Gunnis Ridge was no stranger to witches, but even growing up Hawk had felt the prejudice. It was only natural in a family where his great-aunt, one of his uncles and his own mother were mages. Yet the ordinary folk trusted witches and went to them for healing, charms and childbirth. Hawk had grown up knowing that witches were helpful and approachable, while mages were often too intimidating to be bothered with everyday troubles.
Then he moved to the city where witches did not go, because they hated being cut off from the earth, trees and sky. Hawk had fought against the prejudice he found there, but it was difficult and it was all he could do not to yank his hand away and hiss at the woman.
Irissa. He should have learned her name before; they’d been travelling together for two weeks.

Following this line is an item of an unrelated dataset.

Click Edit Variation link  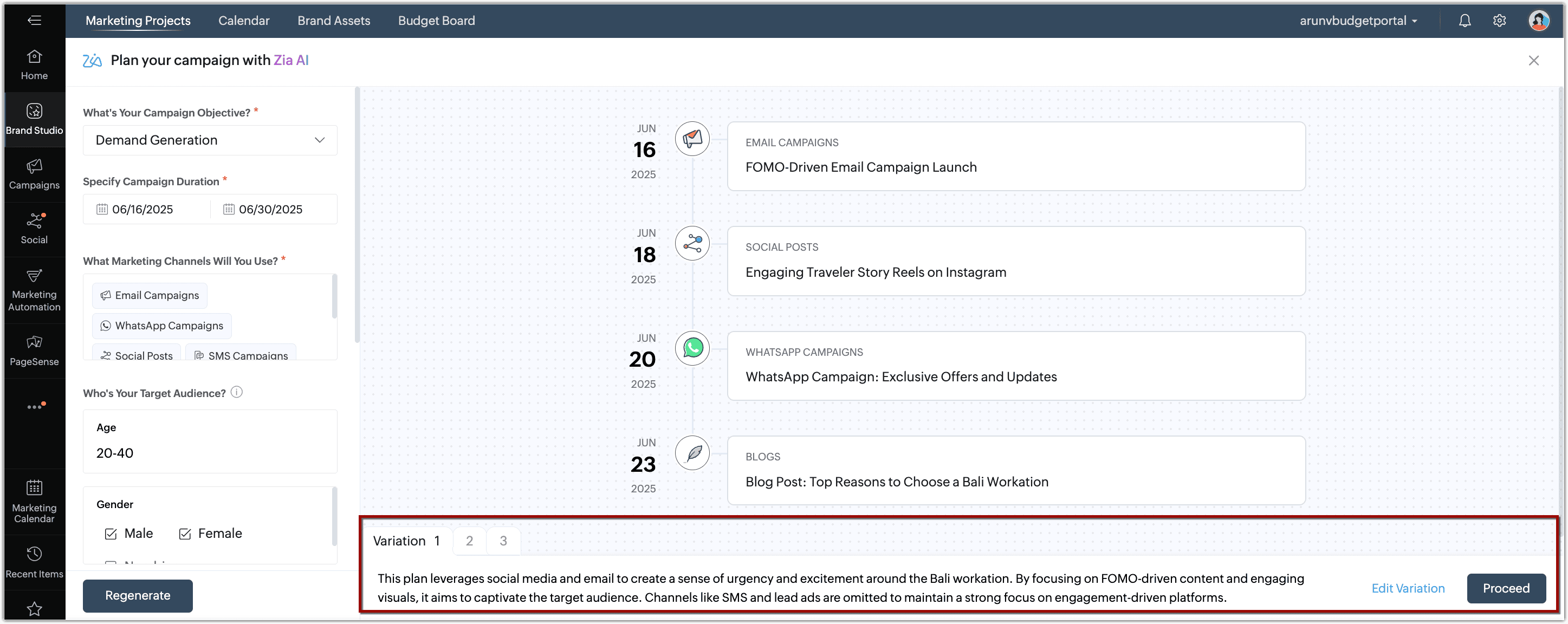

She touched his hand warily, sensing his dislike and sharing it. However, she was a witch and witches healed. She prodded the largest splinter and shook her head. “You’ll have to dig these out, my lord. They’ll get infected else.”
Hawk eased his hand away and nodded. “I’ll see to it. Thank you.”

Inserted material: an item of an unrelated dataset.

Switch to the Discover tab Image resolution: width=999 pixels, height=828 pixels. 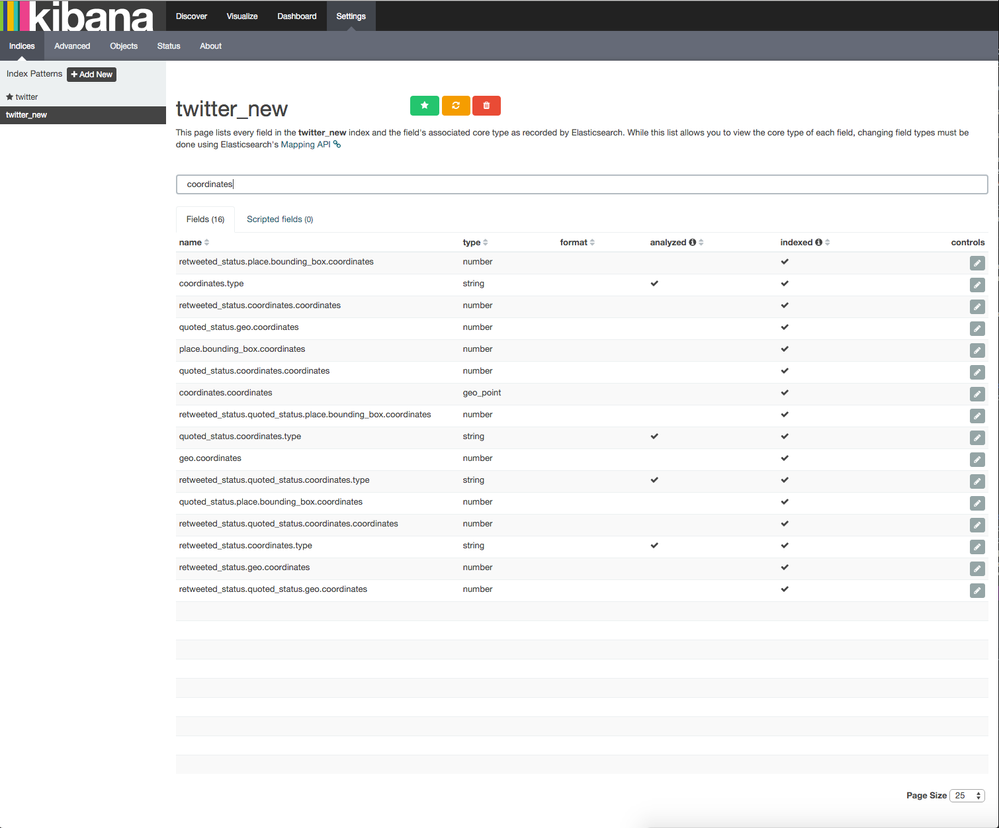pyautogui.click(x=190, y=15)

“I’ll give you a herb wash,” she added reluctantly. “That’ll sort out any bad juices.”
Hawk smiled politely. He was a healer mage-in-training and could take care of any infection himself, but had too many manners to say so. She was trying and so must he. Ren looked on with a big smile, certain that witch and mage were getting along like old friends. Which was important to Ren since the witch was his sweetheart, and he was the only reason she was going near the city at all, while the mage was his special charge.

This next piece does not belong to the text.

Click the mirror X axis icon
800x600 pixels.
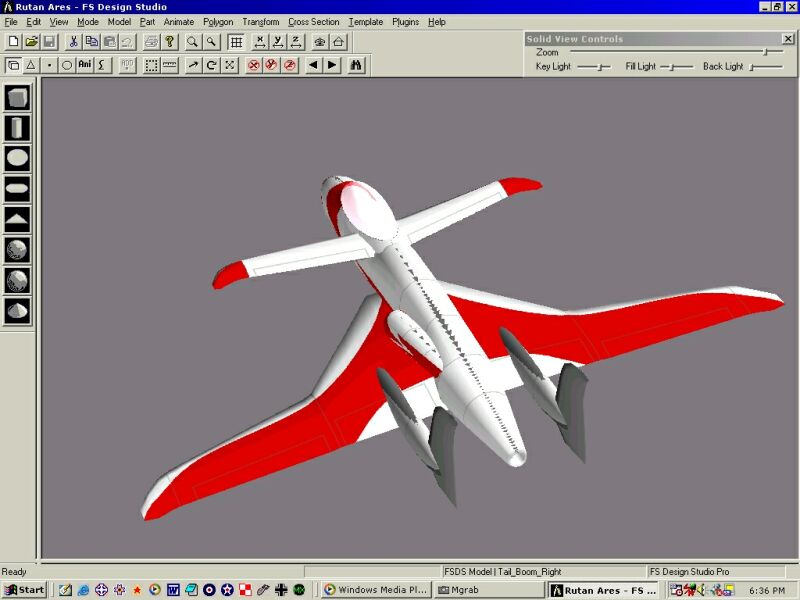point(260,42)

The sparrowhawk on Hawk’s shoulder ruffled his feathers, reminding him why he’d come down from the knoll. “You said you sensed something?” he asked Irissa.
She was staring at Cyrus, unable to hide her disgust at what witches called the unnatural bond between a mage and his beast. To Hawk it was the most natural thing in the world. One day he’d found a sparrowhawk chick squawking on the forest floor and felt compelled to pick it up. When he touched it – click – his magic came to life. It wasn’t forced, it wasn’t painful, it was all and everything.
Even so, he tucked his hands behind his back while the golden light of his magic went to work pushing out splinters and burning away any infection.
Shifting uncomfortably, Ren gave Irissa a nudge. “Tell Lord Hawk what you told me.”
The witch blinked and looked away from Cyrus. “Something stirs in the forest, my lord. Something restless and dark hiding in the trees.”
So he wasn’t just paranoid. “How long have you felt this?”
“Since our second day here,” she replied, and when Ren started anxiously twisting his hands because she hadn’t spoken up before, she gave a small smile. “They weren’t so close then. I thought we’d not meet them.”
“I’ve felt them too.” Hawk nodded. “I thought it was just the trees getting to me.”
The witch blinked, astonished that anyone could not like giant pines towering over them, blocking out the sky. “You’ve been too long from home.”
He didn’t disagree, though he’d never been fond of the forests around Gunnis Ridge. The mountains had been his refuge; high up amongst the rocks with the world laid out before his feet. That was freedom. That was the home he missed. “Who are they, do you know?”
“No, my lord.” The witch seemed frustrated by her lack of knowledge. “They’re all dark. I can’t see them. Only their purpose shines out, oily slick and filthy.”
“Why you, my lord.” She stared at him as if it should have been obvious. “You and the girl. They want your magic, and they plan to steal your mage-beasts to get it.”